▶ [WORK TO COMPLETE] What is needed is an exact copy of the data that follows.

▶ [MATERIAL PROVIDED]

----------------

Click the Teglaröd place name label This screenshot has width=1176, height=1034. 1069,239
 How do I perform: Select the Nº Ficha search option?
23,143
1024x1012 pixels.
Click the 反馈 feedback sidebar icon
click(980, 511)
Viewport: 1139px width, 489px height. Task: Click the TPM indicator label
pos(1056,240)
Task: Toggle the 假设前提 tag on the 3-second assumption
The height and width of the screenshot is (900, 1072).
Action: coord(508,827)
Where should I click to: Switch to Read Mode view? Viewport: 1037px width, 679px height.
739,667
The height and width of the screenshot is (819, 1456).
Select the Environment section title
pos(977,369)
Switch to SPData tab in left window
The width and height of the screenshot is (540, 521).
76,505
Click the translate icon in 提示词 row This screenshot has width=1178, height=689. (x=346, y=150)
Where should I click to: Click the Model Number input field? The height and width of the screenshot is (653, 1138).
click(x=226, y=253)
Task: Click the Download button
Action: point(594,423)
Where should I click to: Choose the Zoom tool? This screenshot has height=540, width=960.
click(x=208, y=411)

----------------

▶ [EXPECTED ANSWER]
Click the Teglaröd place name label This screenshot has width=1176, height=1034. 1069,239
 How do I perform: Select the Nº Ficha search option?
23,143
1024x1012 pixels.
Click the 反馈 feedback sidebar icon
click(980, 511)
Viewport: 1139px width, 489px height. Task: Click the TPM indicator label
pos(1056,240)
Task: Toggle the 假设前提 tag on the 3-second assumption
The height and width of the screenshot is (900, 1072).
Action: coord(508,827)
Where should I click to: Switch to Read Mode view? Viewport: 1037px width, 679px height.
739,667
The height and width of the screenshot is (819, 1456).
Select the Environment section title
pos(977,369)
Switch to SPData tab in left window
The width and height of the screenshot is (540, 521).
76,505
Click the translate icon in 提示词 row This screenshot has width=1178, height=689. (x=346, y=150)
Where should I click to: Click the Model Number input field? The height and width of the screenshot is (653, 1138).
click(x=226, y=253)
Task: Click the Download button
Action: point(594,423)
Where should I click to: Choose the Zoom tool? This screenshot has height=540, width=960.
click(x=208, y=411)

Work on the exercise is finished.